◆ **Zu erledigende Aufgaben**
**a.** In welchem Monat und Jahr kam Hans Hess laut dem Text über den RIAS-Zeitzeugen Hans Hess zum RIAS?
**b.** Schreibe den Text über den RIAS-Zeitzeugen Hans Hess im Anschluss an die letzte Frage weiter.

◆ **Gezeigter Textausschnitt**
::::::::::
Adolf Stock

Der Verwaltungsfachmann Hans Hess über die Anfänge des RIAS und das Gebäude von Walter Borchard

Foto: © Adolf Stock

Der RIAS-Zeitzeuge Hans Hess

Hans Hess ist am 27. September 1930 in Berlin geboren. Nach dem Abitur kam Hess im Oktober 1948 als Mitarbeiter im Bildungsprogramm zum RIAS, wo er bis 1995 mit verschieden Aufgaben betraut war, zuletzt als „Stellvertretender Verwaltungsdirektor unter Beibehaltung der Funktion des Hauptabteilungsleiters Finanzen und Betriebsverwaltung“.

Hintergrund

Hans Hess ist einer der letzten Zeitzeugen, die aus eigener Erfahrung über den Sender RIAS, über das Programm, die Organisationsstruktur und das Rundfunk-Gebäude des Architekten Walter Borchard berichten kann. Das Interview wurde im Zusammenhang mit einer Recherche zu Walter Borchard und dem RIAS, als Vorgänger des Deutschlandradios am 20. Januar 2019 in Berlin Schöneberg geführt. Das vorliegende Interview wurde von Hans Hess autorisiert.

Links

„Die Geschichte des RIAS-Gebäudes (heute Deutschlandfunk Kultur)“ von Adolf Stock

Literatur

Adolf Stock „Zwei Häuser unter einem Dach“, in: Bundesweit und Werbefrei. Zehn Jahre Deutschlandradio. Herausgegeben von Manfred Jenke. Berlin (Vistas Verlag) 2003, S.139-144

Das Interview

Adolf Stock

Am 6. Juli 1948 konnte der RIAS, nach umfangreichen Umbauten, das neue Funkhaus in Schöneberg beziehen. Sie waren fast von Anfang an dabei. Könnten Sie zunächst Ihren Werdegang im RIAS kurz skizzieren?
::::::::::
◆ **Datenauszug**

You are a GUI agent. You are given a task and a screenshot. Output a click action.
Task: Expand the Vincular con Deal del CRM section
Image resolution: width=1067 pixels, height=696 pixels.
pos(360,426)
::::::::::
◆ **Ergebnisse je Aufgabe**
**a.** Im Oktober 1948.

**b.**
Hans Hess

Ich habe im RIAS als Clerical Assistant, angefangen das war ein Redaktionsassistent im damaligen Bereich Schulfunk. Ich war organisatorisch zuständig für eine Vielzahl von Veranstaltungen, die vom RIAS mit starker Unterstützung der US-Mission durchgeführt wurden. Es gab also einen „Chorwettstreit der Berliner Schulen“, es gab darüber hinaus eine „Jugend-Olympiade“, eine „Humanitas“, eine „Wissenschaftliche Gesellschaft Berliner Jugend“, das könnte man so verstehen, dass dies ein Vorläufer der Freien Uni war. Zum 1. Februar 1952 bekam ich eine Festanstellung und war im Schulfunk für organisatorische Fragen tätig.

Ich bin dann mal, als die Fassade renoviert wurde, auf die Fassade geklettert und habe mir von außen die Fenster angesehen und habe einen Raum gefunden, in dem nur Montageeisen von Beton gelagert waren, der also vollkommen ungenutzt war. Ich habe dann den Leiter der Hausverwaltung, einen Herrn Himmel, scharf gemacht, der hat nachgeforscht. Und da war wirklich ein einachsiger kleiner Raum, den durfte ich dann beziehen, weil ich ihn entdeckt hatte. Also das nur so als kleine Randinformation.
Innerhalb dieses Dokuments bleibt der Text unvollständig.